A dévorer !

« La vie n’est pas un roman de Susan Cooper », Stéphane Carlier : écrire, entre fiction et réalité

Susan Cooper, Dame des Lettres d’origine britannique mais ayant établi son fief à Paris, est une écrivaine de renom. Depuis presque quarante ans, elle publie avec succès des romans policiers, traduits dans le monde entier. A raison de deux publications par an, Susan Cooper se contraint à une vie ascétique, entourée de sa mère, grabataire, et de Bruno, son fidèle assistant. Une rigueur de travail de 1000 mots par jour, une mise au travail dès le matin. Seuls les salons littéraires et autres raouts du microcosme de l’édition la distraient de son quotidien besogneux, et c’est alors l’occasion pour elle de briller, avec aisance, sur les gammes d’une partition qu’elle connaît finalement par cœur.
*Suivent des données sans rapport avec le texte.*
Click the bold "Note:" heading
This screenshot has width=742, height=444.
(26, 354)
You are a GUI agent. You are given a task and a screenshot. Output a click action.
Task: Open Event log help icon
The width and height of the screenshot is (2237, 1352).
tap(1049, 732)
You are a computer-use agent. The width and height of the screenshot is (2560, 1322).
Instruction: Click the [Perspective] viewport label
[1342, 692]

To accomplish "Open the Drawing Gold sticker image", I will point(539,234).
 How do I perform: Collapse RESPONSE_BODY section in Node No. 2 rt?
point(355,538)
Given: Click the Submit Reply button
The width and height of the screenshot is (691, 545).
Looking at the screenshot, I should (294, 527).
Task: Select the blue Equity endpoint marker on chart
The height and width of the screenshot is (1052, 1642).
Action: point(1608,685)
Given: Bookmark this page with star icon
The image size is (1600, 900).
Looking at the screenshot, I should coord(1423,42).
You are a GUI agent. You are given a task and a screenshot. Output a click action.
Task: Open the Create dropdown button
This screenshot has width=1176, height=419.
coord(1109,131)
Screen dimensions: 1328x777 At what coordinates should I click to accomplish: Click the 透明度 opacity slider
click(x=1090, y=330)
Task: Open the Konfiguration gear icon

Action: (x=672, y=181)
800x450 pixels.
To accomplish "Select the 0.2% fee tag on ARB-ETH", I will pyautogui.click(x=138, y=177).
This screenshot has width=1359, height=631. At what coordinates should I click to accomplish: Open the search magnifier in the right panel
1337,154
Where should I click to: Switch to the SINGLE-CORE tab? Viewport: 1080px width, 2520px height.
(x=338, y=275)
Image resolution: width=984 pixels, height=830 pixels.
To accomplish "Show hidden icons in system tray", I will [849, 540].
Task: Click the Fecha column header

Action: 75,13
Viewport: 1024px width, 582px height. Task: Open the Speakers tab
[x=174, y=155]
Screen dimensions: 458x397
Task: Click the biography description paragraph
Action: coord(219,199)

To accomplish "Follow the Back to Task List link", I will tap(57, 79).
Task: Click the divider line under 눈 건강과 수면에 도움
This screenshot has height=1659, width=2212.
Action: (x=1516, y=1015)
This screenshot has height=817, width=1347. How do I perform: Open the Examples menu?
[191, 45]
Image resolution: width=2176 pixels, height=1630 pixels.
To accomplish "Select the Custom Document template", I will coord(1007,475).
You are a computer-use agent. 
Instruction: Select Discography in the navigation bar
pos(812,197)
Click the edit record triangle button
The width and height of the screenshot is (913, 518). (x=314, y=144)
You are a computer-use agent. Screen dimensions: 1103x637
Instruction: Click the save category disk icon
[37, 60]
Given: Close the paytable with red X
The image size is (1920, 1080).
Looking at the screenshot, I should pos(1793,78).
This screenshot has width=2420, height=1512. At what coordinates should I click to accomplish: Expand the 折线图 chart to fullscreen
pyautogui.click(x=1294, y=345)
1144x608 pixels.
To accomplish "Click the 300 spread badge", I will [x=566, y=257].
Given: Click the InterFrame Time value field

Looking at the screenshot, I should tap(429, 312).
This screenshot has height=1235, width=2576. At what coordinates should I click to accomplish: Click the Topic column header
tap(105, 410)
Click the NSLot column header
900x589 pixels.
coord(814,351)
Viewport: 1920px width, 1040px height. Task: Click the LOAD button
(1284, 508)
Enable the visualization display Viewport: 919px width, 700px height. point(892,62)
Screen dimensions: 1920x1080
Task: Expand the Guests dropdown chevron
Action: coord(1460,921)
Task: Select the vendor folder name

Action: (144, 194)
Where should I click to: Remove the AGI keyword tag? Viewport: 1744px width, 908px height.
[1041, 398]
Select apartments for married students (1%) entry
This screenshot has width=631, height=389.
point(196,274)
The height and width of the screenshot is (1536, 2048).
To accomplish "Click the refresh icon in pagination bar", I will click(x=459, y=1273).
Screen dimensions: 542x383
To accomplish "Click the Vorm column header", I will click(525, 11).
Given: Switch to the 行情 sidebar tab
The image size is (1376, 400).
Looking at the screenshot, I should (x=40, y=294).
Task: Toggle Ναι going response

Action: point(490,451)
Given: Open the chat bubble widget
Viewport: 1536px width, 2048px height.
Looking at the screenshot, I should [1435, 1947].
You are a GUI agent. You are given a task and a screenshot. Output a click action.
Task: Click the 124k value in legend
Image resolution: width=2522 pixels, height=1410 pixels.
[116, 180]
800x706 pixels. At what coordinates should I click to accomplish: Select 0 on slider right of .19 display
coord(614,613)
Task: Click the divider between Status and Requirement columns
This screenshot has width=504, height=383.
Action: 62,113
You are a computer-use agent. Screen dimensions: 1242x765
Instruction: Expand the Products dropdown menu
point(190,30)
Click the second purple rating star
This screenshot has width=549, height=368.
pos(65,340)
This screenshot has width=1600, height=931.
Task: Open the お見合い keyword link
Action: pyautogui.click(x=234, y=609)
Alors qu’elle s’apprête à partir au Salon du Livre de Monaco, Susan reçoit un appel à l’aide sur son compte Instagram : une certaine Nora la supplie de l’aider car elle vient de tuer un homme qui tentait d’abuser d’elle. Dame Cooper doit y regarder à deux fois pour bien saisir la portée du message : est-ce une plaisanterie ? Pourquoi la solliciter elle, créatrice de fictions à succès ? Certes, chacun de ses romans s’appuie sur un rigoureux travail d’enquête sur le terrain, auprès de policiers aguerris dont elle a acquis la confiance. Mais son œuvre relève de la fabulation, aussi intelligemment troussée soit-elle.

« Et si c’était une farce ? […] Franchement, il faudrait avoir l’esprit tordu. Et du temps à perdre. Quel intérêt y aurait-il à monter un coup pareil ? » (p.24)

Il n’empêche que la curiosité de Susan est piquée : forte des astuces romanesques que ses récits lui ont fournies et mue par une certaine pitié envers Nora, l’écrivaine lui suggère des pistes pour se débarrasser du corps. Après tout, tant que l’échange entre les deux femmes reste « virtuel », rien à craindre… jusqu’au moment où Susan se retrouve face à Nora, à Monaco. Et son petit monde bien policé de se renverser : la réalité rattrape la fiction, et la frontière entre l’illusion fantasmée et le réel devient dangereusement poreuse.

« Car écrire, c’est tout de même donner une certaine réalité à ce que l’on raconte. Entre les mots et l’absence de mots, il existe bien une différence, non ? » (p.211)

Susan Cooper, jusque-là habituée à manipuler ses personnages de papier à sa guise, peut-elle à son tour devenir une marionnette au cœur d’une intrigue dont elle ne peut maîtriser les fils ?

« Je suis quelqu’un de connu, je n’ai pas envie qu’on parle de moi pour ça… Si vous tombez, je tombe, c’est aussi simple. » (p.181)
« Toute cette histoire repose sur un malentendu, elle n’aurait jamais dû y être impliquée… » (p.251)

Délicat et formidable récit dans lequel Stéphane Carlier s’amuse à démultiplier les strates de la fiction dans une mise en abyme quasi-vertigineuse, La vie n’est pas un roman de Susan Cooper joue avec les codes du genre policier tout en épinglant le monde littéraire dans ce qu’il présente de vrai et de factice. C’est dire la dualité qui structure tout le récit de ce brillant auteur français que j’affectionne depuis son premier roman Clara lit Proust : mise en garde au lecteur, qui doit veiller à guetter le pendant (possiblement inverse) de toute proposition faite par le narrateur. On se régale de cette construction / déconstruction romanesque menée de main de maître !

« mais c’est pas comme ça que ça marche, la vie et les romans, ça fonctionne pas pareil, la vie, c’est pas un roman de Susan Cooper » (p.38)

La vie n’est pas un roman de Susan Cooper, Stéphane CARLIER, éditions du CHERCHE-MIDI, 2024, 295 pages, 20€.